Formed under the original name of Harefield Victoria in 1868, Harefield United is the oldest club is Middlesex and a result of a merger with Harefield FC in 1934. The 147-year-old Hares, who play their home games at the 1,500 capacity Preston Park, fell agonizingly short of gaining promotion from the Spartan South Midlands League Premier Division in the 2006-07 and 2008-09 campaigns when they finished as runners up on goal difference on both occasions.
One of the oldest amateur football clubs in the world, Fordingbridge Turks FC was founded in 1868 and named in honor of the bravery of Turkish forces during the Crimean War. The Turks, whose home ground is the Recreation Ground in Fordingbridge, merged with nearby junior club Fordingbridge Town FC in 2014. The Fordingbridge Turks’ claim to fame is their ownership of the fifth-oldest football trophy in the world, the Basingstoke Cup, which they won three times in the late 19th century.
Sheffield Wednesday FC was founded by the members of a cricket club in 1867, making it the fifth-oldest professional football club in England. The Owls play their home games at Hillsborough in an area of Sheffield that used to be known as Owlerton. Sheffield Wednesday has been competing in the Championship since finishing second and gaining promotion from League 1 in 2011-12 campaign. The South Yorkshire club’s last piece of silverware came in the memorable 1991 Football League Cup final when it defeated Manchester United 1-0 at Wembley Stadium.
Queen’s Park FC is credited as the catalyst of Scottish football. The Glasgow outfit became the first Scottish club to exist when in was founded in the south of the capital during 1867. Queen’s Park is and always has been an amateur club. Even today, its players follow the motto: “Ludere causa Ludendi” — meaning to play for the sake of playing. The club’s home, Hampden Park, is also the home of the Scotland national team, fitting for the only club in the country to have played in the FA Cup final.

....................

Description of the task:
According to the text on old football clubs, what was Fordingbridge Turks FC named in honor of?

Dataset section:

....................

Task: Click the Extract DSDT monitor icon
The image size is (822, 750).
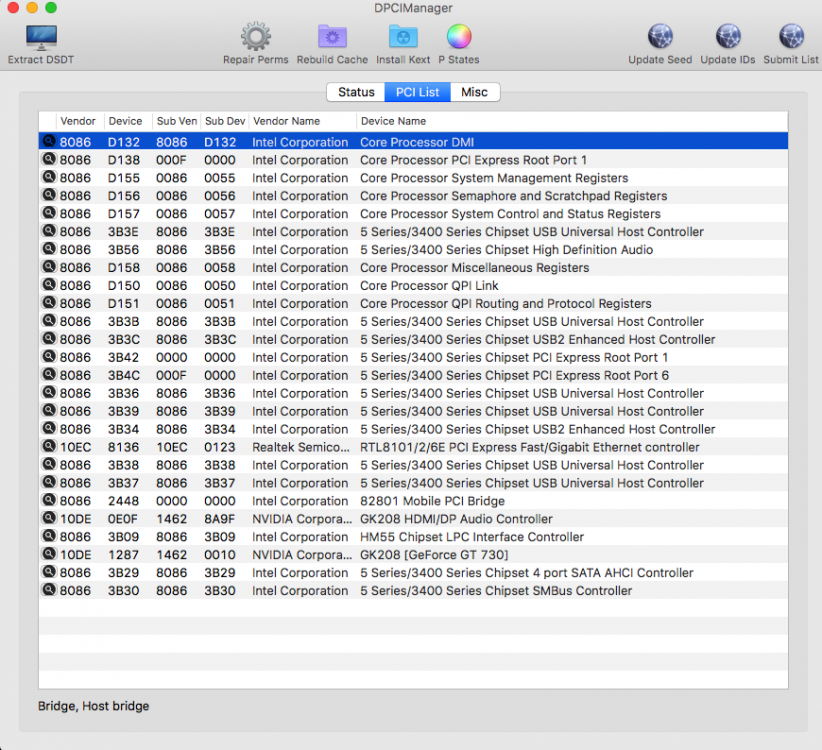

....................

Expected answer:
The bravery of Turkish forces during the Crimean War.